Rose's description of abstract worship spaces and emaciated art as essentially iconoclastic will ring true for many readers. The photos he includes should not be construed as Catholic churches merely done in a modern style, but rather as inversions of sacramental architecture. By including photos of both early and late 20th-century parish churches, Rose makes the point on how far church architecture has fallen in the last 50 years. Even those who do not agree with Rose's critique of modern architecture and liturgy have to admit that there is little to love in most modern churches.
While critical of recent trends in liturgical design, Ugly as Sin is optimistic about the future, and Rose ends with practical recommendations for making our churches Catholic again. He cites examples of churches that are being re-renovated, such as the chapel at Notre Dame College in Baltimore, as well as functionalist designs which are being transformed with sacred art and decoration, such as St. Aloysius church in New Canaan, Connecticut.

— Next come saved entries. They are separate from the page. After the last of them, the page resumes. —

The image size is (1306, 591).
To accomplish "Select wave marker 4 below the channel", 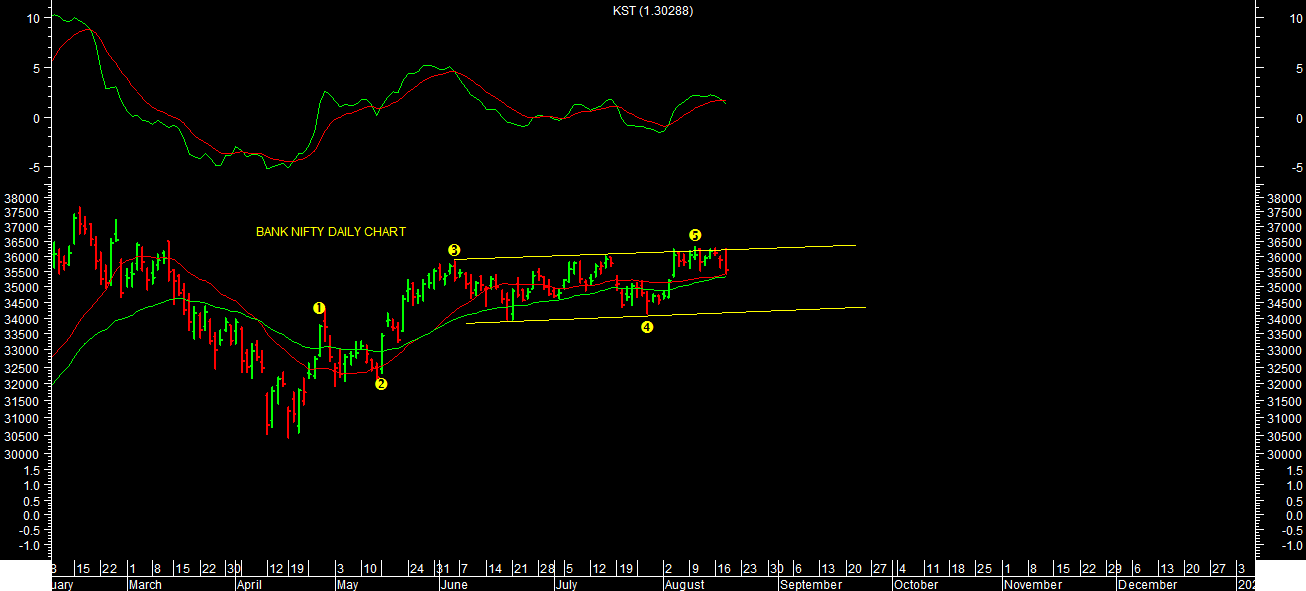I will 647,327.
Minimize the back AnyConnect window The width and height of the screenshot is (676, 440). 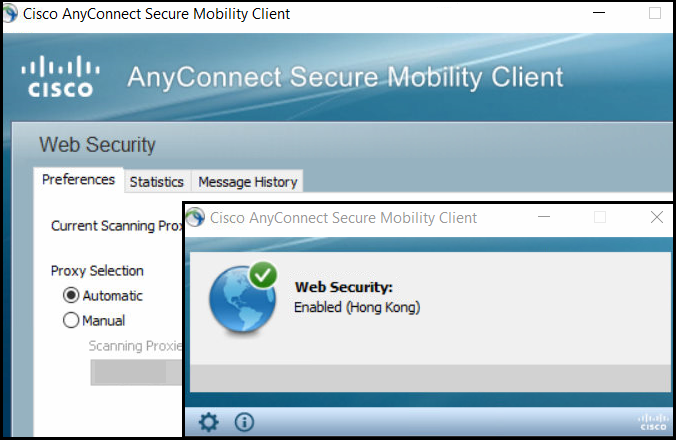(599, 13)
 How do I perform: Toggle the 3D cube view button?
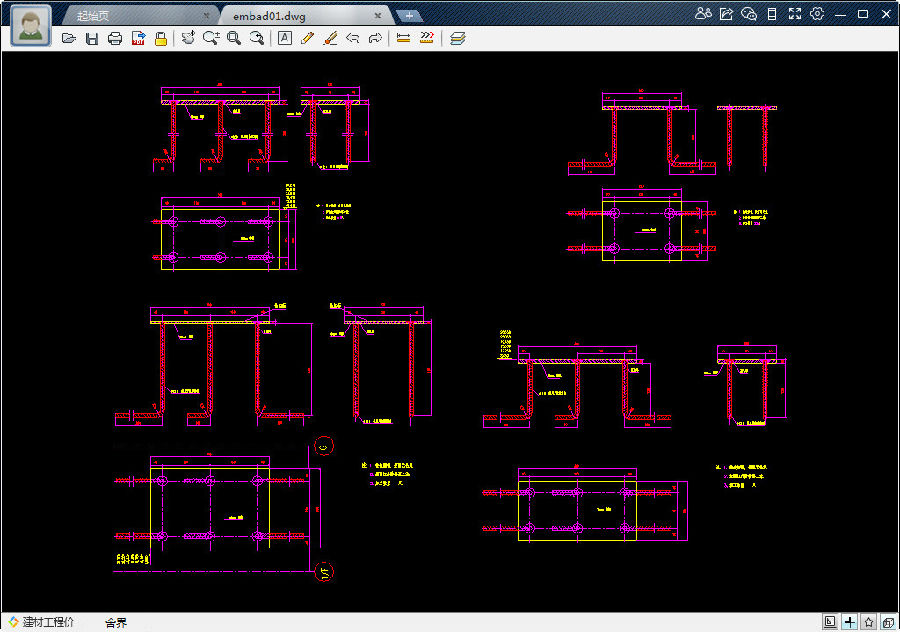click(889, 622)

Finally, Ugly as Sin highlights a number of new traditional churches by architects who have embraced sacred tradition and sought to work in continuity with it. These include St. Agnes in New York, Immaculate Conception in New Jersey, Our Lady of the Angels Monastery in Alabama, Our Lady of Guadalupe Seminary in Nebraska and San Juan Capistrano in California. This burgeoning movement of new sacred architecture is growing exponentially, as recently witnessed by the popularity of the catalog, “Reconquering Sacred Space,” which accompanied an exhibition of new classical churches last year in Rome. Michael Rose's new book Ugly as Sin gives direction and theological grounding for this renaissance of beauty in service of the Most High.
“In the twenty-first century,” writes Rose, “if Catholics are willing to admit that the experiments of the twentieth century are failures, and if they're motivated to correct the situation, a renaissance of sacred architecture will take hold whereby we'll see the great treasures of the past returned to their original splendor and the establishment of new houses of God that are transcendent, enduring, and serve as vessels of meaning for generations of Christians to come.”
This book can help bring such a hopeful scenario about.
Duncan Stroik teaches architecture at the University of Notre Dame and is editor of Sacred Architecture.